The small town of Kakanui lies on the coast of Otago, in New Zealand, fourteen kilometres to the south of Oamaru. The Kakanui River and its estuary divide the township in two. The part of the settlement south of the river, also known as Kakanui South, formerly "Campbells Bay", was developed as a collection of cribs (holiday homes). A recent increase in the development of subdivisions has increased the density of dwellings within South Kakanui.

The Kakanui River reaches the sea near the town, and the low range known as the Kakanui Mountains stretches inland from south of Oamaru towards the Maniototo. Kai Tahu used to temporarily occupy Kakanui as they travelled north and south, as evidenced by the midden on the north side of the estuary.

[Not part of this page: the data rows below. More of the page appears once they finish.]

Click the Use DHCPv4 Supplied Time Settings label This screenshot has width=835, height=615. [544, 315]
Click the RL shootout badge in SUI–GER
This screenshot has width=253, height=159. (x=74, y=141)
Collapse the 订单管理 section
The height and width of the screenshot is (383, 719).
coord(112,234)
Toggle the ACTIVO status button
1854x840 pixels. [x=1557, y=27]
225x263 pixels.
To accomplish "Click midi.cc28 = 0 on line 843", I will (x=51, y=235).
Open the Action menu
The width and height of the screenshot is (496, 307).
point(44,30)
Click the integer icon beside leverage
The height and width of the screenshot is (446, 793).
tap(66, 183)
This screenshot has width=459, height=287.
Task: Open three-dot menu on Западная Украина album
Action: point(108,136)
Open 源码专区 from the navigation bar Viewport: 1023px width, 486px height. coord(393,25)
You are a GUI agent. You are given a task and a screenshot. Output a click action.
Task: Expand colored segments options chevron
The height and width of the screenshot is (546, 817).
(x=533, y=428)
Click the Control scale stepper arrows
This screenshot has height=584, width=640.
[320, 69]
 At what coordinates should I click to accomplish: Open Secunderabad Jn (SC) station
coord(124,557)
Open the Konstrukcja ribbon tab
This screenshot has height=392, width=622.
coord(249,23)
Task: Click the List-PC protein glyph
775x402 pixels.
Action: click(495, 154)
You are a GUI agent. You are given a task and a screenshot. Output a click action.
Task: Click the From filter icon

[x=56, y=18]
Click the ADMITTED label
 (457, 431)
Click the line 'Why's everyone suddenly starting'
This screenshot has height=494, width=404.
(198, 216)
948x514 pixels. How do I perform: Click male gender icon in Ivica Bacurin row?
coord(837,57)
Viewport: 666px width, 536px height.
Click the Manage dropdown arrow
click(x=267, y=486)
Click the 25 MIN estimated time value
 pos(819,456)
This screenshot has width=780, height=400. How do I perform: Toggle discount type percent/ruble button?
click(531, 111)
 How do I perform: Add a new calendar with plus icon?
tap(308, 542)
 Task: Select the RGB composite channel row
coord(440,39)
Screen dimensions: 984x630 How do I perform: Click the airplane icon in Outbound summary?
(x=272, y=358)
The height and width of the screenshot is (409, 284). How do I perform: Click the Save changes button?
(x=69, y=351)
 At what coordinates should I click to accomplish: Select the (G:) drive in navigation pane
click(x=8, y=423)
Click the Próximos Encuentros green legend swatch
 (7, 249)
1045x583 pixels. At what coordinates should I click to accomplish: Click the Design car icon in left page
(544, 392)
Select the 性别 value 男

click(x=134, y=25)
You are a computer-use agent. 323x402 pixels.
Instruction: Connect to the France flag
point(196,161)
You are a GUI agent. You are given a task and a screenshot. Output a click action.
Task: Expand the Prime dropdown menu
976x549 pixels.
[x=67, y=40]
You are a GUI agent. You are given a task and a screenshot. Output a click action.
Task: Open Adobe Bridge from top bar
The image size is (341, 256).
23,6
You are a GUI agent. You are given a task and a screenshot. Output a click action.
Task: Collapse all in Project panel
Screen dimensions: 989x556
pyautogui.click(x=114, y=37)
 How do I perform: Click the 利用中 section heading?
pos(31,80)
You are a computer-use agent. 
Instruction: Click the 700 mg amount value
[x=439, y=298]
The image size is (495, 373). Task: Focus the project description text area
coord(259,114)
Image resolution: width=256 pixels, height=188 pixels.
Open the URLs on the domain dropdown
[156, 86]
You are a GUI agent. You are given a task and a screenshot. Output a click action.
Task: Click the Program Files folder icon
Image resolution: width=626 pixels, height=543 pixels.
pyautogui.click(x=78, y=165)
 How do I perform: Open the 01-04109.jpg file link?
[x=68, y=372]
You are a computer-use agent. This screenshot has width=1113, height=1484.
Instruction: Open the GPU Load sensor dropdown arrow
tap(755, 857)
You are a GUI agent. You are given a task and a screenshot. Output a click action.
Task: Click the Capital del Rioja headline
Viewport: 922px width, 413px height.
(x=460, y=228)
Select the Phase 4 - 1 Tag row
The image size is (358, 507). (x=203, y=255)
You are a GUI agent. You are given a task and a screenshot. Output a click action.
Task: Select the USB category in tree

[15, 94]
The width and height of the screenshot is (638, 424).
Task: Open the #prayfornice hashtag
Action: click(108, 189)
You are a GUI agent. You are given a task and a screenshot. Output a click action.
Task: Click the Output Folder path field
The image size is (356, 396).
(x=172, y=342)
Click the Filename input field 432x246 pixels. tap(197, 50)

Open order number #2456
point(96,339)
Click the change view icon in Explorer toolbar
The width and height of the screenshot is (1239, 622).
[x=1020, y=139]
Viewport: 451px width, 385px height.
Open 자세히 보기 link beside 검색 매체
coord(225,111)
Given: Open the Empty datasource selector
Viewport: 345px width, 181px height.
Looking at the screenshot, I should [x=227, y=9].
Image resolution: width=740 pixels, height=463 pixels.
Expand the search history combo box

The area around Kakanui has a reputation for its limestone formations, and produces many fossils. Quarrying formerly took place. The rich and fertile soil of the area around the river has physical properties which make it perfect for use in sports grounds, especially cricket pitches. Many of New Zealand's top cricket venues use Kakanui soil on their wicket blocks.

Beaches
Kakanui's main beach, south of the main headland, is known as Campbell's Bay. It provides the first surfable break and the first safe swimming beach (apart from Timaru's Caroline Bay) south of Banks Peninsula. The beach has a length of approximately two kilometres, and the southern end, known as All Day Bay, offers more shelter than the northern end, but with less surf. The sandy beach below the shingle spit north of the river mouth stretching toward Oamaru is safely swimmable. The beaches south of the main headland feature orange sand. The northern beach has white sand.

Horticulture

Kakanui's rich volcanic soil suits intensive horticulture. The township contains a number of glasshouses, primarily used for growing tomatoes, but also producing cucumbers and capsicums (bell peppers). Land surrounding the settlement (especially to the north towards the settlement of Totara) also features market gardens (often operated by Chinese New Zealanders) growing a wide range of vegetables. Kakanui has a particular reputation for its new-season potatoes, which sell throughout all New Zealand.

History

Kakanui (originally Kakaunui) was once a bustling port on the northern side of the river, with a hotel, blacksmith, meat works, and a post office. Kakanui's commerce declined after the construction of the railway inland (going through Maheno) and with the advent of the frozen-meat trade from 1882.

Demographics
Kakanui is described as a rural settlement by Statistics New Zealand, and covers . It is part of the larger Maheno statistical area.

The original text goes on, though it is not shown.